PII proteins as global regulators of bacterial nitrogen metabolism

• Nitrogen is an essential element to sustain life, being a component of most biological macromolecules. In spite of the abundance of gaseous N2, the availability of nitrogen compounds that can be readily used by most microorganisms is scarce and its production energetically demanding. Due to the central importance of nitrogen metabolism, most microorganisms evolved elaborate mechanisms to ensure efficient regulation, balancing substrate availability, product formation and energy expenditure. In most bacteria, many archaea and some plants, the different aspects of nitrogen metabolism are coordinated by members of the PII family of signal transduction proteins, acting as fundamental molecular messengers controlling several cellular processes.
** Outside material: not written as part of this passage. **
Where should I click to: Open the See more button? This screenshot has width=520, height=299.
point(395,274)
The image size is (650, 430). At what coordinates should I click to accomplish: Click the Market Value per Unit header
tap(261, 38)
In proteobacteria, including the nitrogen fixing organism Rhodospirillum rubrum, these proteins are involved in regulation at different levels: they regulate gene expression, modulating the activity of several transcription factors; they control the flux through the ammonium transport protein (AmtB); they influence the activity of key metabolic enzymes, e.g. glutamine synthetase (GS) and nitrogenase. The signal sensing and integration by these proteins is achieved in two different yet interdependent strategies: allosteric regulation (by the binding of metabolites like ATP, ADP, 2-oxoglutarate) and reversible post-translational modification. Signal integration likely results in different conformations of the proteins, influencing the direct protein-protein interaction with the cellular targets. In the present work, using R. rubrum as a model organism, we have studied some aspects of the biochemistry of PII proteins in terms of regulatory interactions with the ammonium transport protein AmtB1 and the adenylyltransferase GlnE (involved in GS regulation). Additionally, we have investigated the post-translational modification of PII proteins, showing for the first time in vivo in addition in vitro selectivity in the modification of different PII proteins. Our results contributed to elucidate several new aspects in the regulation by PII proteins and also strengthened the idea that these proteins act as global regulators in the context of bacterial nitrogen metabolism.

Ämnesord

NATURVETENSKAP  -- Biologi -- Biokemi och molekylärbiologi (hsv//swe)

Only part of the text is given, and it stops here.